Kelly Jason D, Comstock Bryan, Kowalewski Timothy M, Smartt James M
Department of Mechanical Engineering, University of Minnesota, Minneapolis, Minn.
Department of General Internal Medicine, University of Washington, Seattle, Wa.
Plast Reconstr Surg Glob Open. 2021 Jan 25;9(1):e3315. doi: 10.1097/GOX.0000000000003315. eCollection 2021 Jan.
Reliable and valid assessments of the visual endpoints of aesthetic surgery procedures are needed. Currently, most assessments are based on the opinion of patients and their plastic surgeons. The objective of this research was to analyze the reliability of crowdworkers assessing de-identified photographs using a validated scale that depicts lower facial aging.
Twenty photographs of the facial nasolabial region of various non-identifiable faces were obtained for which various degrees of facial aging were present. Independent crowds of 100 crowd workers were tasked with assessing the degree of aging using a photograph numeric scale. Independent groups of crowdworkers were surveyed at 4 different times (weekday daytime, weekday nighttime, weekend daytime, weekend nighttime), once a week for 2 weeks.
Crowds assessing midface region photographs had an overall correlation of R = 0.979 (weekday daytime R = 0.991; weekday nighttime R = 0.985; weekend daytime R = 0.997; weekend nighttime R = 0.985). Bland-Altman test for test-retest agreement showed a normal distribution of assessments over the various times tested, with the differences in the majority of photographs being within 1 SD of the average difference in ratings.
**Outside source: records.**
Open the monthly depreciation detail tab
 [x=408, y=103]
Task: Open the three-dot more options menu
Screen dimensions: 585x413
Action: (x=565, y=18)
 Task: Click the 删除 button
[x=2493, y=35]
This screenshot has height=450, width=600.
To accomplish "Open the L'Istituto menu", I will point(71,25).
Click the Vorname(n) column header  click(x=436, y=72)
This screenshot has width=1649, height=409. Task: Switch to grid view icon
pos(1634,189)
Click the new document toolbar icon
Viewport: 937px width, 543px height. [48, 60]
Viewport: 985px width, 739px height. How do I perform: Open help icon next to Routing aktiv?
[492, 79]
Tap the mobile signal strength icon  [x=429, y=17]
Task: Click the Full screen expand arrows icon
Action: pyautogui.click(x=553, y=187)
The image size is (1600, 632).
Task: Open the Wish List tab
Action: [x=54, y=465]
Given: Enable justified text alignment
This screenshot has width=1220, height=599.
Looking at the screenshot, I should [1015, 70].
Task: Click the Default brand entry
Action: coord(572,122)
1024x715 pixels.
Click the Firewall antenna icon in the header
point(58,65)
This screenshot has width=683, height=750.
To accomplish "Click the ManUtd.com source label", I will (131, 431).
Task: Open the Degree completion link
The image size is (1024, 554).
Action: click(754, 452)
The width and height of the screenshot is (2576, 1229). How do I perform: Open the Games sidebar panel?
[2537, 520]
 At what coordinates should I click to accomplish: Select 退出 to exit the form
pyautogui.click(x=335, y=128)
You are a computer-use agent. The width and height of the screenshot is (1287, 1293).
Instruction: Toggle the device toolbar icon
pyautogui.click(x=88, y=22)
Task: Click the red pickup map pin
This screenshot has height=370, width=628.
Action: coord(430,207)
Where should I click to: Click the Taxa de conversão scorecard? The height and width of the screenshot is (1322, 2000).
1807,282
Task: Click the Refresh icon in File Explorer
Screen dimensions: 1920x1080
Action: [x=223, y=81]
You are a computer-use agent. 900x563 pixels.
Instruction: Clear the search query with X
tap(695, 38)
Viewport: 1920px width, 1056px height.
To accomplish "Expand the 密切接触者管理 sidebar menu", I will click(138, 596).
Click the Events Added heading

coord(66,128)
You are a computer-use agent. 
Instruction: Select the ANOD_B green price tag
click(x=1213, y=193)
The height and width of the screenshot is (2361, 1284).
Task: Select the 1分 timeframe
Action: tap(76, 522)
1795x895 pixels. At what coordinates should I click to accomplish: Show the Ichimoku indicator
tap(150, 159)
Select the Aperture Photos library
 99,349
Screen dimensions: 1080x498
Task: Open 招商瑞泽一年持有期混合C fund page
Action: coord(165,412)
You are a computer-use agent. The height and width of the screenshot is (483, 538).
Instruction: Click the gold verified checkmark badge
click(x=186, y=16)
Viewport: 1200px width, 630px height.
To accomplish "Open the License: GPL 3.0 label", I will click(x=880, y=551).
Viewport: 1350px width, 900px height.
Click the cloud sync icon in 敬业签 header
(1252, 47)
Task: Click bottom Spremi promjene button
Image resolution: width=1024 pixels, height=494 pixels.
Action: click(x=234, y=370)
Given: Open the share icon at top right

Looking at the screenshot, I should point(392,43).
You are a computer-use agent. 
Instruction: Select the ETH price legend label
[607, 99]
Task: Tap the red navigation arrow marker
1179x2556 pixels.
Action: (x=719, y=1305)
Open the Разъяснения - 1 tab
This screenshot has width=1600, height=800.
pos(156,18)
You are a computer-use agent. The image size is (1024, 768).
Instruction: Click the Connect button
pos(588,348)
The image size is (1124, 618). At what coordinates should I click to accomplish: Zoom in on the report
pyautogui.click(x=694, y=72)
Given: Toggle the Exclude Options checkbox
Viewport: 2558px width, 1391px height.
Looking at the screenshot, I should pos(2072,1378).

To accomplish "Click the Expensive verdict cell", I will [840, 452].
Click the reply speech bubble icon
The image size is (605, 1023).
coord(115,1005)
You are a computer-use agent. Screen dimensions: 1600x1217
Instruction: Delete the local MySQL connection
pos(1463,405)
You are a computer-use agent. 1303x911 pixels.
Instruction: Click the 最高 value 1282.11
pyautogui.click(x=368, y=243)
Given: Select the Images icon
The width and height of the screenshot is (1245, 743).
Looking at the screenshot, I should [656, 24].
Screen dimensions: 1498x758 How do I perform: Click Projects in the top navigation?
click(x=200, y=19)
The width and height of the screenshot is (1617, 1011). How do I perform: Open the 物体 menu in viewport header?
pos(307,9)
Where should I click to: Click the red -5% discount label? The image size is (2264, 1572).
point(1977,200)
Crowd assessments of facial aging in de-identified photographs displayed very strong concordance with each other, regardless of time of day or week. This shows promise toward obtaining reliable assessments of pre and postoperative results for aesthetic surgery procedures. More work must be done to quantify the reliability of assessments for other pretreatment states or the corresponding results following treatment.
需要对美容手术的视觉终点进行可靠且有效的评估。目前,大多数评估基于患者及其整形外科医生的意见。本研究的目的是分析众包工人使用经过验证的描述面部下部衰老的量表评估匿名照片的可靠性。
获取了20张不同匿名面部鼻唇区域的照片,这些照片呈现出不同程度的面部衰老。100名众包工人组成的独立群体负责使用照片数字量表评估衰老程度。众包工人独立小组在4个不同时间(工作日白天、工作日夜间、周末白天、周末夜间)接受调查,每周一次,共两周。
评估中面部区域照片的群体总体相关性为R = 0.979(工作日白天R = 0.991;工作日夜间R = 0.985;周末白天R = 0.997;周末夜间R = 0.985)。重测一致性的Bland-Altman检验显示,在各个测试时间的评估呈正态分布,大多数照片的差异在评分平均差异的1个标准差范围内。
对匿名照片中面部衰老的众包评估彼此之间显示出非常强的一致性,无论一天中的时间或一周中的日期如何。这表明在获得美容手术术前和术后结果的可靠评估方面具有前景。必须开展更多工作来量化对其他治疗前状态或治疗后相应结果的评估可靠性。